Seyonginya, negara mempunyai peran memberikan fasilitas jalur nafkah bagi rakyatnya. Mampunya seorang laki-laki dalam menafkahi keluarganya ini dipengaruhi ketersediaan lapangan kerja yang mencukupi bagi mereka, serta jaminan negara terhadap keluarga mereka yang mempunyai halangan dalam bekerja. Artinya, seorang warga negara tak harus bekerja di luar negeri demi mendapat nominal gaji yang layak. 

Namun lihat saja realitas saat ini. Di satu sisi, tenaga kerja di dalam negeri ramai-ramai tertimpa tsunami PHK, sementara TKA dan aseng diberi fasilitas bekerja yang lebih memadai. Jauh berbeda dengan TKI di luar negeri pun tak ubahnya korban mafia perbudakan yang diperlakukan jauh dari manusiawi.

Kasus yang menimpa ABK di kapal China hanya menambah rentetan minimnya perlidungan negara terhadap warga yang mencari nafkah di negeri orang, karena kesulitan mendapatkan pekerjaan di negeri sendiri. 

Berbeda dengan sistem Islam di bawah negara khilafah, negara adalah pengurus urusan umat, negara adalah pelindung dan perisai bagi umat yang ada dibelakangnya. “Sesungguhnya imam/kepala negara itu adalah perisai, orang yang berperang dibaliknya dan berlindung menggunakannya.” (HR Muslim).

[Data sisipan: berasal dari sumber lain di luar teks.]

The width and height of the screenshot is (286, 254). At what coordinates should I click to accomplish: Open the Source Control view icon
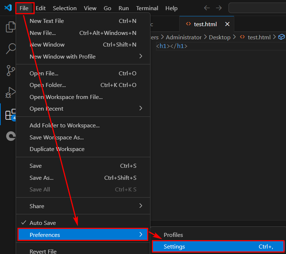pos(10,70)
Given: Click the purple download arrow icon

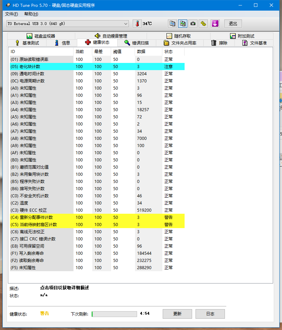Looking at the screenshot, I should click(x=214, y=23).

Sementara dalam kapitalisme negara tak ubahnya regulator bagi pemangku kepentingan, hanya mengatur dengan kebijakan dan aturan, tapi tak mampu melindungi, serta menjamin kehidupan rakyatnya. 

Dalam masalah ketenagakerjaan, Islam memiliki seperangkat solusi, tenaga kerja tak akan diperbudak sedemikian rupa, apa yang menjadi kewajiban negara akan ditunaikan dan apa yang menjadi hak warga negara akan direalisasikan. Sebab, Islam melarang perbudakan dalam bekerja. Islam juga melarang menahan gaji pekerja. Nabi SAW bersabda, “berikanlah pekerja upahnya sebelum keringatnya kering” (HR Ibnu Majah).

Betapa indah manakala Islam diterapkan dalam bernegara, nasib-nasib tragis para buruh dan pekerja, tak akan terjadi jika Islam yang menaungi. Wallahu a’lam bish shawwab.